Pipkin took flight, rapidly diving into a nearby bush to capture her breakfast. She caught up a few minutes later; Hallvar could hear the quiet crunch of insect carapace too close to their ear.
That settled it. The akergryph wasn’t in disagreement, so Hallvar could at minimum poke around at the phenomenon.
A while later, the rust-colored fish hawk and the akergryph circled on the currents rising off the forest, eyeing the edge of the shimmer. They committed to their decision, gliding in with their gaze on a convenient branch to land on.
The world shifted as soon as their wings penetrated the aura. What once was an evergreen forest was now… something different. Old trees with drooping branches, beautiful sparkling leaves that simply couldn’t be coniferous like the surrounding area.
Hallvar couldn’t afford to look around much. Pipkin had an easier time finding a new perch after her planned landing was altered. The beastmaster had a wingspan just under six feet; they weren’t made for navigating tightly packed limbs and tree trunks.
Once their talons secured their foothold, Hallvar was able to look up and around. They were immediately shocked by the sight of a herd underneath them, with a variety of—
The world shifted again.
The bird brain went a little fuzzy, staring awkwardly at a herd of deer nearby under the canopy of blue-green trees, their evergreen branches heavy with last night’s rain.
A stag stared back at the fish hawk. Pipkin’s alarmed call faded as she realized the beasts were simply normal deer-things.
They were those elk-deer, Hallvar surmised. Not quite one or the other, with enough variations of appearance that the beastmaster wasn’t sure how to taxonomize them.

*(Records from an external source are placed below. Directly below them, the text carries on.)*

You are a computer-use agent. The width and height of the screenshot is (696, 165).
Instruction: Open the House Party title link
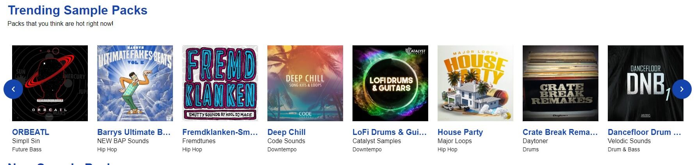point(460,132)
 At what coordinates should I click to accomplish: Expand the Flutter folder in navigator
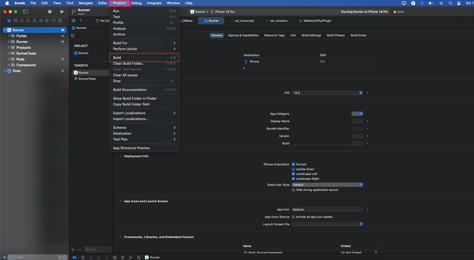click(x=9, y=36)
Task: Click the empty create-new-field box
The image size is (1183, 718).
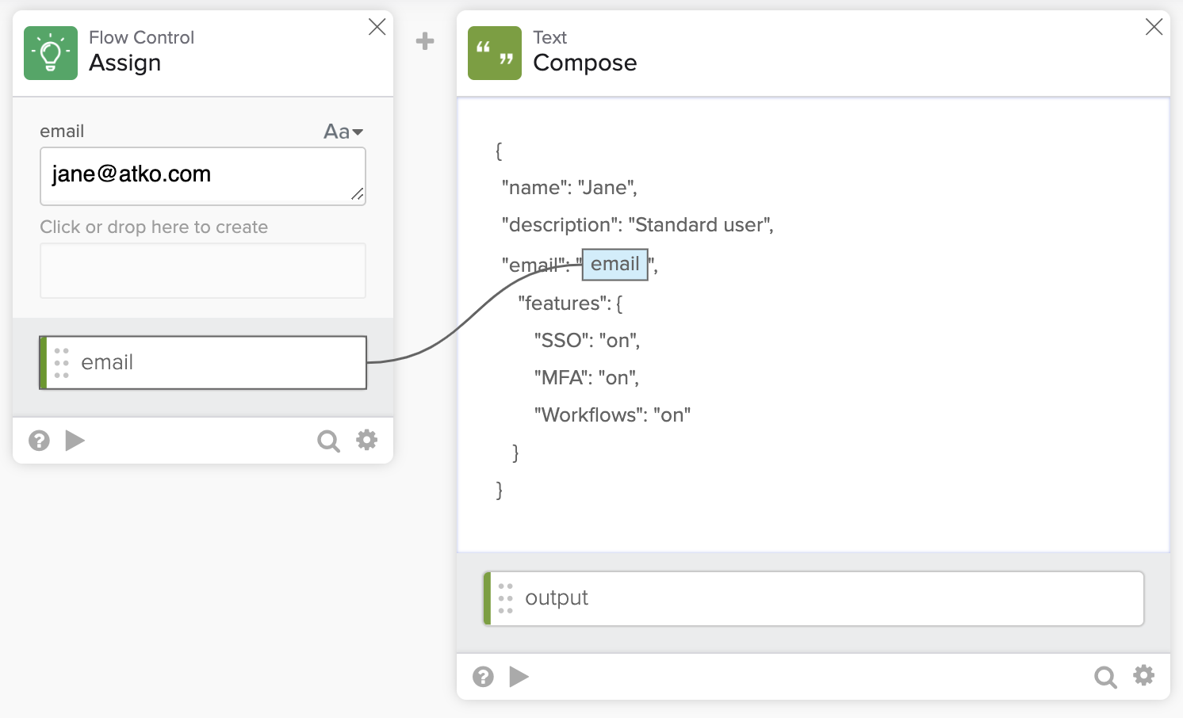Action: click(202, 270)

Their human brain was only slightly protected from the world-shift, the second world-shift in a short time span. Hallvar couldn’t pin down the thought, but they knew something was different. Like the colors changed or the lighting was altered.
The question of the deer, peacefully laying or grazing under in the shade, only crossed their mind once. It immediately dissipated, something far beyond Hallvar’s ken preventing the human adventurer from thinking too hard about the herd.

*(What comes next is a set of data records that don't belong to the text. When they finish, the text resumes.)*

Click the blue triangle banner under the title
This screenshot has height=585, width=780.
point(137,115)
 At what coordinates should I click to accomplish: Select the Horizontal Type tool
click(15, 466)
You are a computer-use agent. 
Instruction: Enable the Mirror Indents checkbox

Bored and forgetful, the fish hawk took flight, continuing their path back to the capital.
They didn’t look back at the shimmer, still visible in the air. Must be a magical phenomenon, like mirages in a desert.
The stag snorted and sighed; the human was none the wiser.
➳ ➳ ➳
As intended, Hallvar swung by the closest [ territory ] to the capital, Claylake Post, where they remained in fish hawk form to scout.

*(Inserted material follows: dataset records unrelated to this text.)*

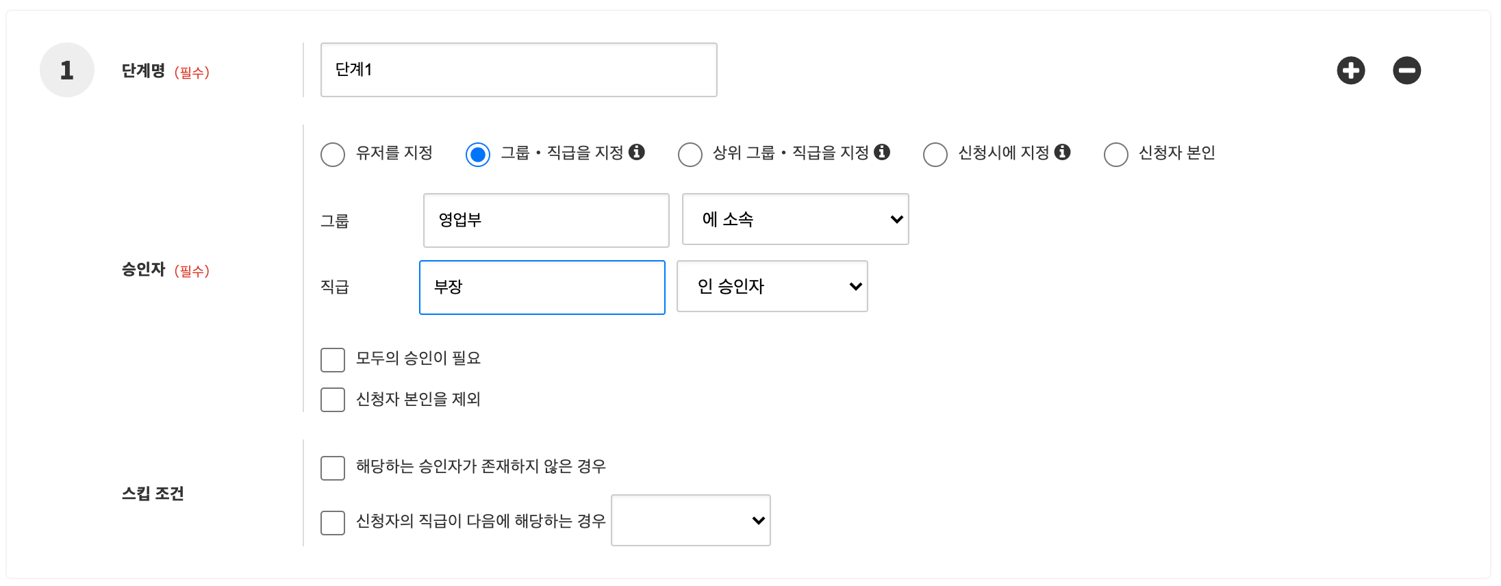1501x586 pixels.
Task: Tick 해당하는 승인자가 존재하지 않은 경우 checkbox
Action: click(333, 468)
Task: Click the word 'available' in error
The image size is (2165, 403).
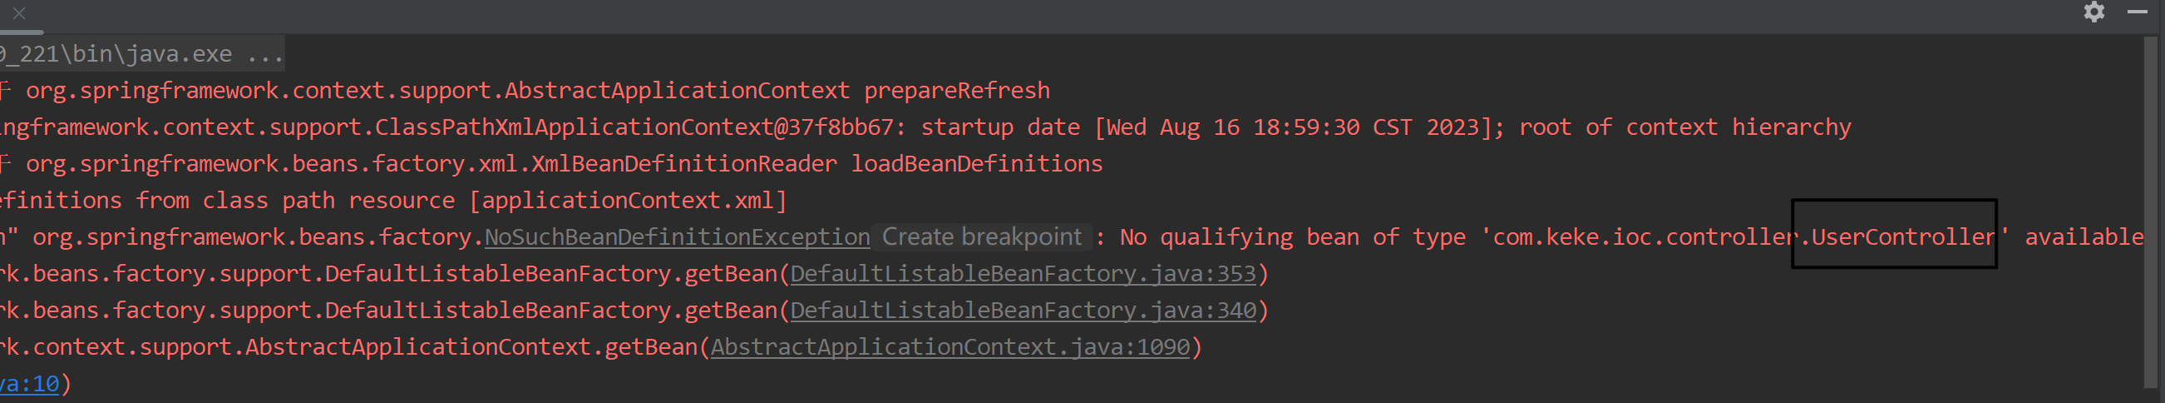Action: click(2084, 237)
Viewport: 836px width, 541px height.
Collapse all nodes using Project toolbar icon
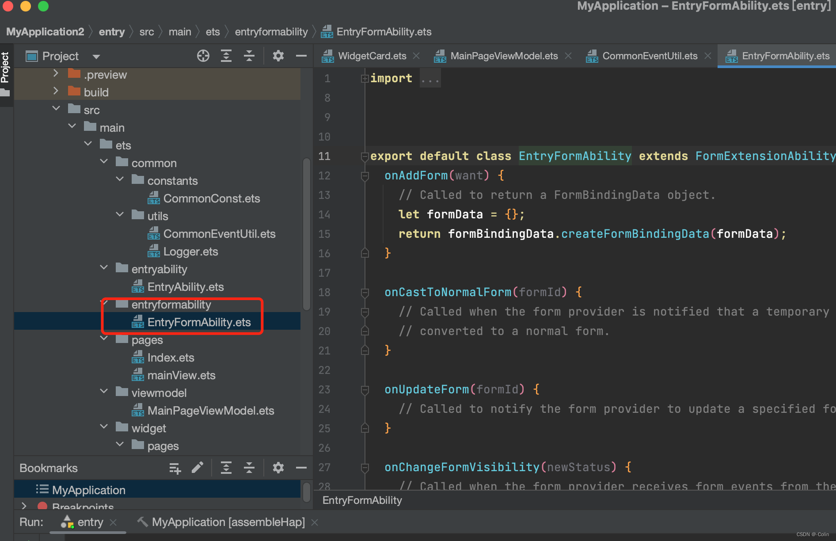(249, 56)
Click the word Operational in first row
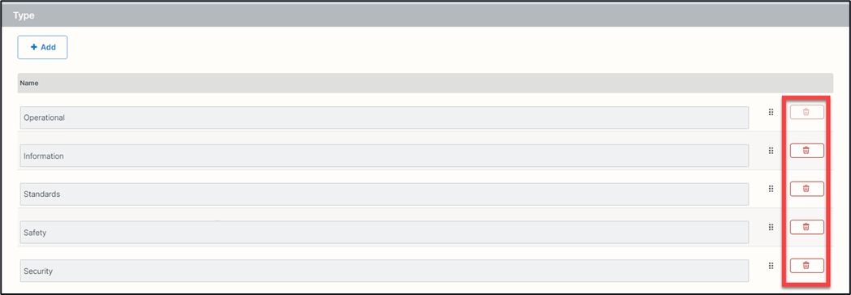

Aside from the system notice, the [ territory ] itself didn’t look that much different than the surrounding forests and fields. Perhaps more populated, as the hero could spot several groups of beasts from above, but not fundamentally different.
In most video games that Hallvar – Abby – could remember, the monster-spawning dungeon was usually separate from the main resting area. You had to like change zones in order to get there.
Except in those really hard, grim games, where the monsters could come out of fucking nowhere to attack you.
Regardless, Hallvar supposed that even though they were painfully aware of this world’s realism and separate existence from video games and fantasy stories, there was still a small part of them that thought that maybe… just maybe, Aestrux still kind of had video game logic.
They were grateful that wasn’t the case honestly. The skyward intrusion into the [ territory ] would have warranted an immediate fight sequence if this was a true dungeon-analog.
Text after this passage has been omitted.